> Task details:
Copy the listing from its beginning through the line containing "Looking at the screenshot, I should point(128,146).", swapping "Viewport" for "Screen" and leaving everything else unchanged.

> Information supplied:
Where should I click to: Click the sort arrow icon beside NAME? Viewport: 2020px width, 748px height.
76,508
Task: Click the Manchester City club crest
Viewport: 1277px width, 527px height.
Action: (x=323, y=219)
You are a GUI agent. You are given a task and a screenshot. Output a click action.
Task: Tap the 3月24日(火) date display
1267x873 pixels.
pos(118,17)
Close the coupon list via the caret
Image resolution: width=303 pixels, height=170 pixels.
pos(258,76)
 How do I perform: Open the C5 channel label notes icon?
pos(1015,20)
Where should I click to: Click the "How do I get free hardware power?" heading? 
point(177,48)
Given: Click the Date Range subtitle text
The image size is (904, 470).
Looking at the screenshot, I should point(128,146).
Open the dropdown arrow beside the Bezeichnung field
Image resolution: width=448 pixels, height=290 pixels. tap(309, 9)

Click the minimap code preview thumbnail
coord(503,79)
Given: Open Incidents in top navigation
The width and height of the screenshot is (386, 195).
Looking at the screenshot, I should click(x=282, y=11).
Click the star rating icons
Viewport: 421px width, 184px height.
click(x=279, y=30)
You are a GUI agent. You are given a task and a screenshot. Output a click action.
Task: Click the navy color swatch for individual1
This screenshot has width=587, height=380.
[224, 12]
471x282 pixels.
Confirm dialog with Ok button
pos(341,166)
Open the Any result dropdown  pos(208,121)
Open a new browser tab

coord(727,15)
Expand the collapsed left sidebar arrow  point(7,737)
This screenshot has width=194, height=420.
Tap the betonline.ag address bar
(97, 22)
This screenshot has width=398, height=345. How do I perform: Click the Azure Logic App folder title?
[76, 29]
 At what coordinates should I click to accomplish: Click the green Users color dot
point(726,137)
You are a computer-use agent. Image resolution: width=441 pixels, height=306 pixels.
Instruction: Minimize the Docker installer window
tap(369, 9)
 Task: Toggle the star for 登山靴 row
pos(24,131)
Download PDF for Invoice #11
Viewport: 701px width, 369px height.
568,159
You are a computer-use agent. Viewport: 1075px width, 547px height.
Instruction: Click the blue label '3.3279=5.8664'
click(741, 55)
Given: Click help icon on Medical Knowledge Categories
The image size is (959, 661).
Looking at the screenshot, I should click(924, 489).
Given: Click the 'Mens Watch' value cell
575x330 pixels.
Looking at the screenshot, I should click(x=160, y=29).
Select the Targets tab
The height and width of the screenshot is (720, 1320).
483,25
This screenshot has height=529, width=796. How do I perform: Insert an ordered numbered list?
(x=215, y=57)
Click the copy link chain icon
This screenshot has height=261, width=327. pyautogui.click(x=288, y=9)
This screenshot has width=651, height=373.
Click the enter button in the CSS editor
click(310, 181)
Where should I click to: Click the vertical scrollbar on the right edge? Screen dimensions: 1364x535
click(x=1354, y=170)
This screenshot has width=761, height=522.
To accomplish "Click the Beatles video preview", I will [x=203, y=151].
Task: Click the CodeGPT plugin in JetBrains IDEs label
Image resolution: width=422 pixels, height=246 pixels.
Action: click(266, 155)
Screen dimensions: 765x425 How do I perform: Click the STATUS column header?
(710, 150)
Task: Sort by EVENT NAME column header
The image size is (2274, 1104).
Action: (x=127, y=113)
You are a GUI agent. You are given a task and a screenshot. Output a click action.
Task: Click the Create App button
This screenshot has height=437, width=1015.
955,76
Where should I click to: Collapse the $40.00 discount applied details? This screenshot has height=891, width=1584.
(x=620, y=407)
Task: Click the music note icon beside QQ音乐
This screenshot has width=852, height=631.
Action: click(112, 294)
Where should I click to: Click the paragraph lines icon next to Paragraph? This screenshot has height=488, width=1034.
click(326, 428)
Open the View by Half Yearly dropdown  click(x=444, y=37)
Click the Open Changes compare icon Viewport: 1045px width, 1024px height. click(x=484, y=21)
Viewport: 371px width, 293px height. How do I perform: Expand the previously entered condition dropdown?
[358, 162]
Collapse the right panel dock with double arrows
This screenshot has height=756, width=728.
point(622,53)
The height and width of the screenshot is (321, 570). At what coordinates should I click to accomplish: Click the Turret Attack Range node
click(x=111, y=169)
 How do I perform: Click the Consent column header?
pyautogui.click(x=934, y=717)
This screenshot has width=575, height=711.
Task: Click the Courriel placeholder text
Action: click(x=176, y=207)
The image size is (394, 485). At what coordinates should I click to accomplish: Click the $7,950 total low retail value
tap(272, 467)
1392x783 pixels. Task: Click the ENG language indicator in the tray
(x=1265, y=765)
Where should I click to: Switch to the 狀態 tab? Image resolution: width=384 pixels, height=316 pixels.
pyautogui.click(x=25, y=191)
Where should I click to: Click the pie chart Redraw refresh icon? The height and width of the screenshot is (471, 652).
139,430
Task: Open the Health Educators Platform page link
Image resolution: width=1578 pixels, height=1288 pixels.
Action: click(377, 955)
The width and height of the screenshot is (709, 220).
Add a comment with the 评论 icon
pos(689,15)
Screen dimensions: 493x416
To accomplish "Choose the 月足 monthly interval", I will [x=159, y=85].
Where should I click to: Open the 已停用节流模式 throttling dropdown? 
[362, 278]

> Response for this exercise:
Where should I click to: Click the sort arrow icon beside NAME? Screen: 2020px width, 748px height.
76,508
Task: Click the Manchester City club crest
Screen: 1277px width, 527px height.
Action: (x=323, y=219)
You are a GUI agent. You are given a task and a screenshot. Output a click action.
Task: Tap the 3月24日(火) date display
1267x873 pixels.
pos(118,17)
Close the coupon list via the caret
Image resolution: width=303 pixels, height=170 pixels.
pos(258,76)
 How do I perform: Open the C5 channel label notes icon?
pos(1015,20)
Where should I click to: Click the "How do I get free hardware power?" heading? 
point(177,48)
Given: Click the Date Range subtitle text
The image size is (904, 470).
Looking at the screenshot, I should point(128,146).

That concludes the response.